There are two things here resolved. First, that where a matter paid and accepted in satisfaction of a debt certain might by any possibility be more beneficial to the creditor than his debt, the Court will not inquire into the adequacy of the consideration. If the creditor, without any fraud, accepted it in satisfaction when it was not a sufficient satisfaction it was his own fault. And that payment before the day might be more beneficial, and consequently that the plea was in substance good, and this must have been decided in the case.
There is a second point stated to have been resolved, viz.: "That payment of a lesser sum on the day cannot be any satisfaction of the whole, because it appears to the judges that by no possibility a lesser sum can be a satisfaction to the plaintiff for a greater sum." This was certainly not necessary for the decision of the case; but though the resolution of the Court of Common Pleas was only a dictum, it seems to me clear that Lord Coke deliberately adopted the dictum, and the great weight of his authority makes it necessary to be cautious before saying that what he deliberately adopted as law was a mistake, and though I cannot find that in any subsequent case this dictum has been made the ground of the decision, except in Fitch v. Sutton(1),as to which I shall make some remarks later, and in Down v. Hatcher(2), as to which Parke, B. in Cooper v. Parker(3),said, "Whenever the question may arise as to whether Down v. Hatcher(2) is good law, I should have a great deal to say against it," yet there certainly are cases in which great judges have treated the dictum in Pinnel's Case(4) as good law.

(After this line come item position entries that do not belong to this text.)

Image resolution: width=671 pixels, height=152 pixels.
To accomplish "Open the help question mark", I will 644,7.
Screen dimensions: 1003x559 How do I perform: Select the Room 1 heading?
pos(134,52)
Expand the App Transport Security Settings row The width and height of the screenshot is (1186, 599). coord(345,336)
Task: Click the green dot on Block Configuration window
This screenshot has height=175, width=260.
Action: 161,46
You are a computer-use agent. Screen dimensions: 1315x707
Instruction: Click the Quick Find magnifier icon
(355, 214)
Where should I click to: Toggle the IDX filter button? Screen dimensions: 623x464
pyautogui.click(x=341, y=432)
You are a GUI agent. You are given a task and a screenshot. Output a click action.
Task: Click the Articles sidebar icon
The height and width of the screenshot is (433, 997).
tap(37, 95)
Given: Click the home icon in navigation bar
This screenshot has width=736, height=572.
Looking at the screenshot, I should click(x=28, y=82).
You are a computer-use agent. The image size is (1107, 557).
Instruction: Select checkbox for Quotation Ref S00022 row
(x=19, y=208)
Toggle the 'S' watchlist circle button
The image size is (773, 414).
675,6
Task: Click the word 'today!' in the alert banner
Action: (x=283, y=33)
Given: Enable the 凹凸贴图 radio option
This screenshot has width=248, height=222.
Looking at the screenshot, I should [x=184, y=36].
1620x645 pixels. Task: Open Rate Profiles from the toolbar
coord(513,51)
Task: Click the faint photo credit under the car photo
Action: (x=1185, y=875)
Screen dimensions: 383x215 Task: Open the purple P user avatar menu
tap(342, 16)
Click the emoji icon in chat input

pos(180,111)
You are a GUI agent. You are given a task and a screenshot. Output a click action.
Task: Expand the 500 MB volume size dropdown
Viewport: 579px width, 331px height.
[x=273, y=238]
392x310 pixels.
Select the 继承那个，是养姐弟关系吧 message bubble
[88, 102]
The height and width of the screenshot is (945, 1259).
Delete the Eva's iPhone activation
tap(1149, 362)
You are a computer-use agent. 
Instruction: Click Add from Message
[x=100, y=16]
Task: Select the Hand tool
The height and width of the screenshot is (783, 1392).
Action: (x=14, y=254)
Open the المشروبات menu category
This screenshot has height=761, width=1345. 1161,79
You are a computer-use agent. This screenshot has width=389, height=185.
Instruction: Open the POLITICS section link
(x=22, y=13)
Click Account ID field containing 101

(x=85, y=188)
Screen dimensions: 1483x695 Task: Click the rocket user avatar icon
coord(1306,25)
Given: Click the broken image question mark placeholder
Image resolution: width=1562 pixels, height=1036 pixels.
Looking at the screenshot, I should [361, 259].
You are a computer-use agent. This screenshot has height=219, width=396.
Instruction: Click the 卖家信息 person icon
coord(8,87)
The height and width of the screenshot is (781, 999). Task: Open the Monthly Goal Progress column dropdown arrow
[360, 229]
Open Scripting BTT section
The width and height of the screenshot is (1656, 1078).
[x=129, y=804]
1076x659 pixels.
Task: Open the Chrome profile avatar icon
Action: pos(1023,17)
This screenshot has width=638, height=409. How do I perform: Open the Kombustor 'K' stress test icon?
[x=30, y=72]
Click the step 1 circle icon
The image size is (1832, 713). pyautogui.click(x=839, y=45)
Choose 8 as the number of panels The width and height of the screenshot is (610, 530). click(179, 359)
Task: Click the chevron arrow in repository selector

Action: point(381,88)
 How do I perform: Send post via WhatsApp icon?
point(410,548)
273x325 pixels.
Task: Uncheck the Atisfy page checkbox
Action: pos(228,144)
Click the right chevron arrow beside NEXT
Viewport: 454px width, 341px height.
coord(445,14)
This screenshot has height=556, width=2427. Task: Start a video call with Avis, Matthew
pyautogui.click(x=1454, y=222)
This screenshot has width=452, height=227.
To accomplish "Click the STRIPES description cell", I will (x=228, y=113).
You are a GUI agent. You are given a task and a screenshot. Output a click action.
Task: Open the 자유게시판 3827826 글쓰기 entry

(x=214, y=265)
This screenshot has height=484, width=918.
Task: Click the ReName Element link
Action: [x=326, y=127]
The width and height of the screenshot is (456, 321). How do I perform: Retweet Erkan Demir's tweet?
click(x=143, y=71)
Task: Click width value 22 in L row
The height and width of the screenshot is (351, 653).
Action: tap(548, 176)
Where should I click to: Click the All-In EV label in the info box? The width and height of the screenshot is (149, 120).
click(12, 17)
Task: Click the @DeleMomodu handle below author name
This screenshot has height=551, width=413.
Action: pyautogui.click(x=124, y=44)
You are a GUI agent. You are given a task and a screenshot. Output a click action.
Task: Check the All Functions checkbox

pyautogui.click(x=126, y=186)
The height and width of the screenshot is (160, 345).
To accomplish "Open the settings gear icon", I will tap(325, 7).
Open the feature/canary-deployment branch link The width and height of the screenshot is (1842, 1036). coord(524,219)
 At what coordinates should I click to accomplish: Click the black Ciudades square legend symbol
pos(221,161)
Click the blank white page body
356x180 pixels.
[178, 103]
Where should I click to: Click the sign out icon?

For instance, in Sibree v. Tripp(5), Parke, B. says, "It is clear if the claim be a liquidated and ascertained sum, payment of part cannot be satisfaction of the whole, although it may, under certain circumstances, be evidence of a gift of the remainder." And Alderson, B. in the same case says, "It is undoubtedly true that payment of a portion of a liquidated demand, in the same manner as the whole liquidated demand which ought to be paid, is payment only in part, because it is not one bargain, but two; viz. payment of part, and an agreement without consideration to give up the residue. The Courts might very well have held the contrary, and have left the matter to the agreement of the parties, but undoubtedly the law is so settled." After such strong expressions of opinion, I doubt much whether any judge sitting in a Court of the first instance would be justified in treating the question as open. But as this hals very seldom, if at all, been the ground of the decision even in a Court of the first instance, and certainly never been the ground of a decision in the Court of Exchequer Chamber, still less in this House, I did think it open in your Lordships' House to reconsider this question. And, notwithstanding the very high authority of Lord
Coke, I think it is not the fact that to accept prompt payment of a part only of a liquidated demand, can never be more beneficial than to insist on payment of the whole. And if it be not the fact, it cannot be apparent to the judges.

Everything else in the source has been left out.